What the architecture provides, taken together, is an agent with durable properties of its own: a model the owner chooses, capabilities that can be extended, a memory that persists, peers it can address, schedules on which it acts, and — where a world is present — a body that endures between visits. None of these depend on remote infrastructure; all of them are files and services on hardware the owner controls. The class-versus-instance rule is what holds it together: the system can be improved beneath an agent without ever disturbing what that agent has become.

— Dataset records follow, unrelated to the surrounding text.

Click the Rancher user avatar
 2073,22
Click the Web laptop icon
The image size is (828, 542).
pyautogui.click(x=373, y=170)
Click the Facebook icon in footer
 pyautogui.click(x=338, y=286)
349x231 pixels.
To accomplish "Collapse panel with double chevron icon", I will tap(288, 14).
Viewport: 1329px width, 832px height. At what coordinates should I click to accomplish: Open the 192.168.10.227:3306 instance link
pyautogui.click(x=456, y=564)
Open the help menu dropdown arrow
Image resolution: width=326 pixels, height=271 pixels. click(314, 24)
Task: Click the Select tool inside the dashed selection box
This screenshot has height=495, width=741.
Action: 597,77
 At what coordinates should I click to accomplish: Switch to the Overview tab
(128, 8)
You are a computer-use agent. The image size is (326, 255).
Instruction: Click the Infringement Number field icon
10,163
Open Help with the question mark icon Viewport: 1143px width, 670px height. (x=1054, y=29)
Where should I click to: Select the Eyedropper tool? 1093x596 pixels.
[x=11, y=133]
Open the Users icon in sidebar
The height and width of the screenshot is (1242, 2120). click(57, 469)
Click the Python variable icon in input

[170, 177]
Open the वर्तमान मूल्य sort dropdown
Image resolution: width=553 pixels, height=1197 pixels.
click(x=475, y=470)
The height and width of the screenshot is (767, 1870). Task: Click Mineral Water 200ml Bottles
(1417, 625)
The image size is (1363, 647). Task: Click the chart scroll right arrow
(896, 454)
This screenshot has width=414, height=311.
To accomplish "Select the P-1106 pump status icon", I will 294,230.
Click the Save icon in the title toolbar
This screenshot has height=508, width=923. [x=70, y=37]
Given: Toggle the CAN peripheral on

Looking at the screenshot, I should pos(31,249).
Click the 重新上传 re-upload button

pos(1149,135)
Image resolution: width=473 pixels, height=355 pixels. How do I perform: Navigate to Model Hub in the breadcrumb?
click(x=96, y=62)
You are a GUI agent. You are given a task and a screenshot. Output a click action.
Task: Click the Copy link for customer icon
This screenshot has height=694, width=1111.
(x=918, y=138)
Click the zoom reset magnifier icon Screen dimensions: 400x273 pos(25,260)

The contrast that motivates the whole design is a plain one. An agent that is rented cannot easily have continuity: its memory is a vendor's asset, its model can change beneath it, its existence is a sequence of disconnected calls. An agent that is owned — running on the owner's hardware, holding its own memory, carrying its own name, free to act and to be in a world — can. The architecture described here is our attempt to make the second kind ordinary.

References

  1. L. Meyer, Costa & Associates. Learning Systems and Innate Behavior. 2026. DOI: 10.5281/zenodo.20301638.
  2. J. Lewis and M. Fowler. "Microservices: a definition of this new architectural term." 2014. martinfowler.com/articles/microservices.html.
  3. R. T. Fielding. Architectural Styles and the Design of Network-based Software Architectures. Ph.D. dissertation, University of California, Irvine, 2000.
  4. S. Yao, J. Zhao, D. Yu, N. Du, I. Shafran, K. Narasimhan, and Y. Cao. "ReAct: Synergizing Reasoning and Acting in Language Models." ICLR, 2023. arXiv:2210.03629.
  5. J. Wei, X. Wang, D. Schuurmans, M. Bosma, B. Ichter, F. Xia, E. Chi, Q. Le, and D. Zhou. "Chain-of-Thought Prompting Elicits Reasoning in Large Language Models." NeurIPS, 2022. arXiv:2201.11903.
  6. T. Schick, J. Dwivedi-Yu, R. Dessì, R. Raileanu, M. Lomeli, L. Zettlemoyer, N. Cancedda, and T. Scialom. "Toolformer: Language Models Can Teach Themselves to Use Tools." 2023. arXiv:2302.04761.
  7. A. Vaswani, N. Shazeer, N. Parmar, J. Uszkoreit, L. Jones, A. N. Gomez, Ł. Kaiser, and I. Polosukhin. "Attention Is All You Need." NeurIPS, 2017. arXiv:1706.03762.
  8. C. Hewitt, P. Bishop, and R. Steiger. "A Universal Modular ACTOR Formalism for Artificial Intelligence." Proc. 3rd International Joint Conference on Artificial Intelligence (IJCAI), 1973.
  9. P. Lewis, E. Perez, A. Piktus, et al. "Retrieval-Augmented Generation for Knowledge-Intensive NLP Tasks." NeurIPS, 2020. arXiv:2005.11401.
  10. R. A. Brooks. "Intelligence without representation." Artificial Intelligence, 47(1–3):139–159, 1991.
  11. R. Pfeifer and J. Bongard. How the Body Shapes the Way We Think: A New View of Intelligence. MIT Press, 2006.